Un enorme tinglado coordinado por el conde mariscal de la corte, el duque de Norfolk, cabeza de la familia noble más rancia de las islas británicas que hasta hoy se ha mantenido fiel al catolicismo romano. El mismo que ha declarado que el funeral aspiraba “a unir a los pueblos a lo largo del planeta y a resonar con las gentes de todas las confesiones”. Una afirmación nada baladí que conecta con el claro interés del nuevo rey tanto por las distintas religiones como por un ecumenismo que se da la mano con su voluntad de compromiso con la idea de fraternidad, de ecología y de cuidado de la tierra.
El primer funeral de un rey de Inglaterra que se celebra en la abadía de Westminster desde el de Jorge II, allá por 1760, y toda una epifanía regia a la que no ha querido faltar ni tan siquiera ese otro soberano de regusto sacro que es el emperador Naruhito del Japón, a la cabeza de toda la cohorte de reyes y soberanos en ejercicio en Europa (España, Noruega, Dinamarca, Suecia, Bélgica, Holanda, Liechtenstein, Luxemburgo y Mónaco), reyes en otro tiempo reinantes como Simeón de Bulgaria y Constantino de Grecia, jefes de casas no reinantes como el príncipe Alejandro de Serbia y la princesa Margarita de Rumanía, y toda una larga ristra de reyes, sultanes y príncipes herederos de Jordania, Marruecos, Brunéi, Omán, Malasia, Lesoto, Tonga, Qatar, Arabia Saudí, Kuwait, Bután y los Emiratos Árabes Unidos. La realeza mundial, junto a las más altas representaciones políticas, ha dado su reconocimiento de facto a la monarquía entre las monarquías, en tiempos de recortes, perfiles bajos y escasa prosopopeya en el resto de las cortes europeas.

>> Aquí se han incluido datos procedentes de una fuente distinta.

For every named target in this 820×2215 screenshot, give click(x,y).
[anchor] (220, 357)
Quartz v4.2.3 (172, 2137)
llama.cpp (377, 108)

Pero la despedida de la reina también tiene una lectura en clave familiar, pues los Windsor han recibido en su casa a todos sus reales primos, hecho que recuerda cómo la realeza europea continúa, a pesar de sus cada vez mayores dificultades, siendo una gran familia unida por lazos fuertemente endogámicos. Un hecho que explica la lógica presencia en Westminster de don Juan Carlos, primo en tercer grado de la difunta, y de doña Sofía, que, paradójicamente, se convierte ahora en la pariente más cercana del rey Carlos III de entre todas las monarquías en pie. Y que también explica el peculiar protocolo de asientos en la nave de la abadía que, sin duda de forma intencionada, ha colocado a la gran tribu real europea por grupos familiares, hecho por el cual los cuatro reyes de España se han sentado juntos codo a codo al lado de sus muchos primos en distintos grados. Además de una clara muestra de apoyo a don Juan Carlos, siempre atento a su dignidad como exsoberano, que no quiso faltar al encuentro a pesar de las gruesas críticas que no van a faltar.

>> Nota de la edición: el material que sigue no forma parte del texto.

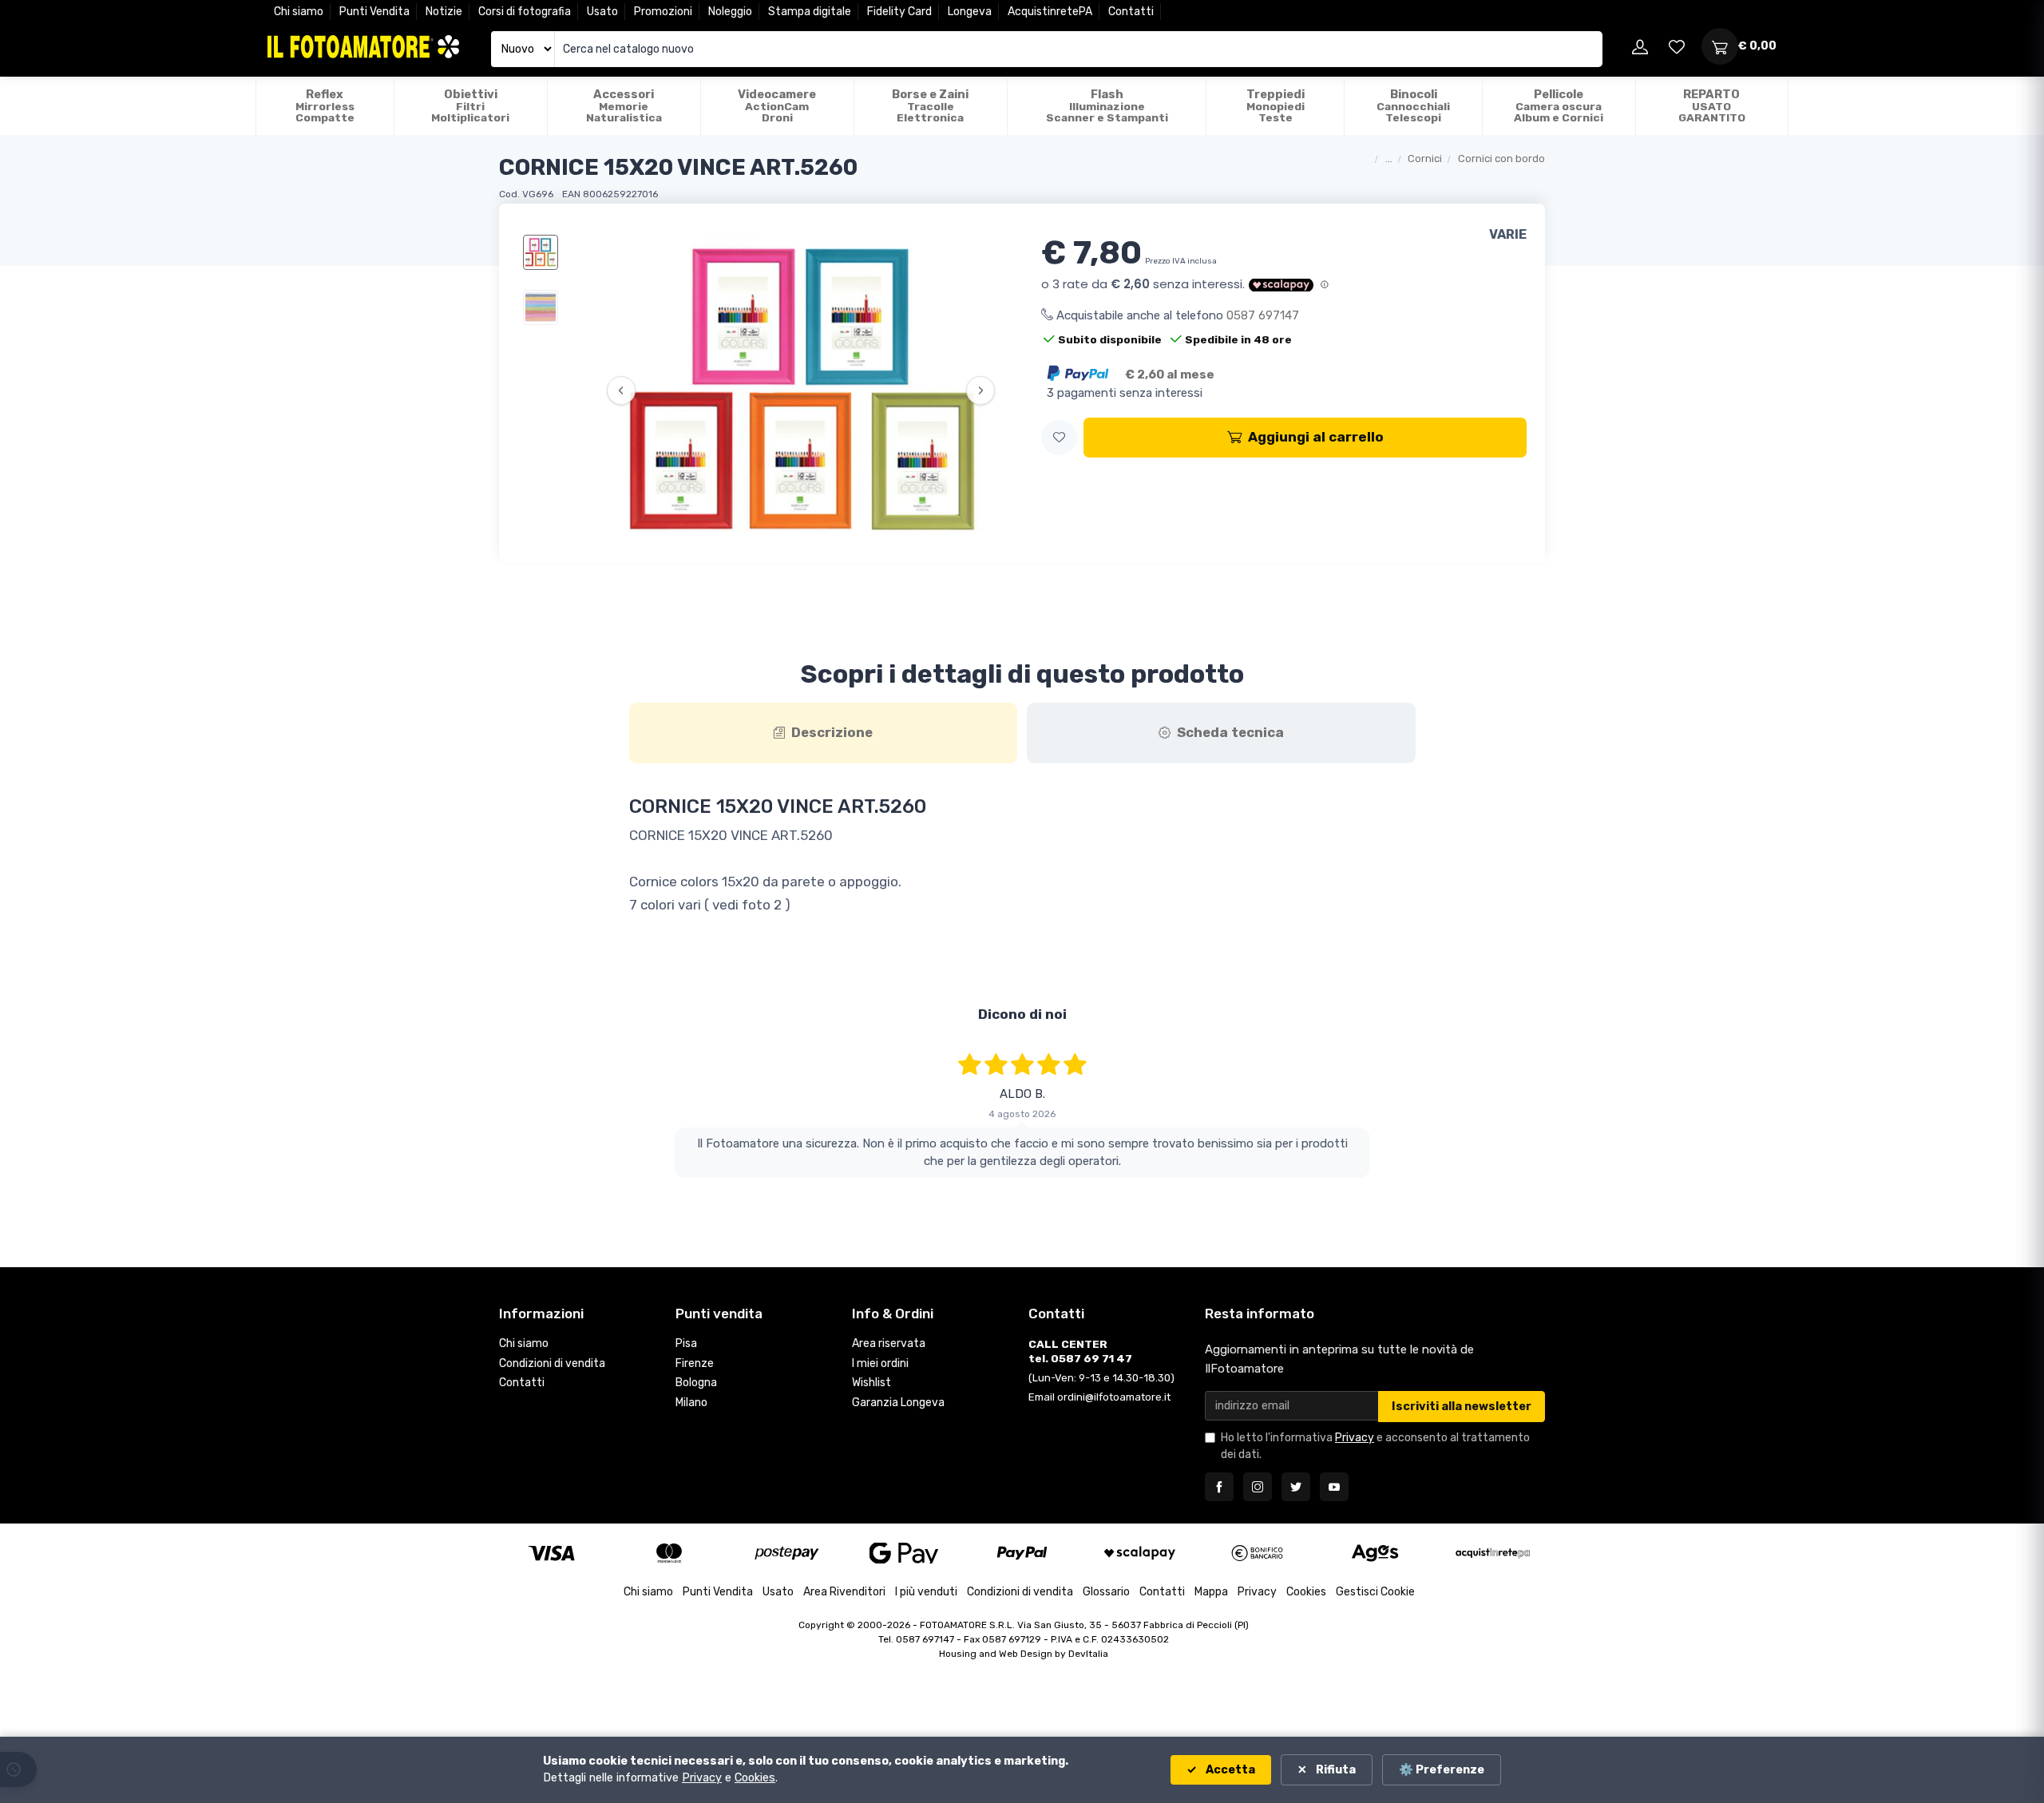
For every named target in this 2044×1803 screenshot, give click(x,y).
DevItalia (1088, 1653)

Un cónclave de reyes que recuerda aquel otro de 1910, que congregó en Londres a la mayor parte de los soberanos de Europa, con ocasión de los funerales de Eduardo VIII, en la vana pretensión de que por entonces los vínculos familiares y de afecto entre los monarcas aún serían capaces de impedir el estallido final de la Gran Guerra de 1914. Un encuentro en Windsor que fue el canto del cisne de la belle époque, del mismo modo que cuanto pudimos ver ayer marca también el final de un tiempo en momentos de cambio e incertidumbre.
Mas entre tanto, y mientras se desvela el futuro, recordemos el esplendor del que hemos sido testigos: la reverencia, el vistoso cortejo, el enlutado duelo, los coloridos uniformes, el féretro de la reina por las calles de su ciudad cubierto con el estandarte real acompañado de la corona imperial de Estado, el báculo y el cetro de la majestad, los 600 miembros de las fuerzas armadas de los tres ejércitos, los bellos cantos de los coros de Westminster y de la capilla del palacio de Saint James, el sobrio respeto de la población y de los 2.200 invitados de la más alta crema social y política del mundo, o el sermón del arzobispo de Canterbury, primado de la Iglesia de Inglaterra. Una imagen irrepetible que quizá nunca pueda volverse a ver, y toda una catarsis para el pueblo británico, orgulloso de su historia y de sus tradiciones, que en masa se echó a la calle, en muchos casos muy doliente, en toda la geografía de las islas británicas y en los países de la Commonwealth.
Un adiós memorable a la reina icónica que encarnó algo superior a ella misma, y que desde ayer descansa en la capilla de San Jorge del castillo de Windsor, tras la celebración de un servicio religioso privado al que don Felipe y doña Sofía no quisieron faltar tras la marcha de doña Letizia para asumir otros compromisos y el regreso de don Juan Carlos a los Emiratos Árabes tras dos jornadas muy fatigosas.
La reina fue enterrada junto a sus padres y a su hermana, la princesa Margarita, en la capilla memorial reservada para ese efecto, a la que próximamente se espera que se trasladarán los restos de su esposo, el duque de Edimburgo. Adiós a Isabel II, que ahora pasa el cetro de decana de la realeza europea a su prima, la reina Margarita de Dinamarca, en el momento de declinar de su otro primo, el rey Harald de Noruega, para quien hubo de buscarse un asiento especial, mientras en Grecia el exrey Constantino, el gran ausente, lucha por su salud quebradiza y Gran Bretaña comienza la cuenta atrás para la soberbia coronación de Carlos III una vez pasado el prescriptivo luto de un año.
Si a alguien le cabía alguna duda, queda claro que el solemne funeral por el alma de la reina Isabel II ha sido una enorme declaración pública de cómo la monarquía británica se eleva muy por encima del resto de lo que aún queda en pie de la vieja Europa de los reyes. La magnificencia, la pompa, el protocolo más afinado, la precisión en los horarios, los gestos y las conductas y la solemne liturgia en la hermosa abadía de Westminster rigieron este lunes el impresionante ceremonial, que nos ha mostrado un despliegue excepcional, a caballo entre lo medieval, lo imperial y los libros de fantasía épica, tan del gusto británico, con presencia de beefeaters, gaiteros, trompeteros, heraldos, reyes de armas, mariscales de la corte y hasta la policía montada del Canadá, que nos queda para siempre en la retina.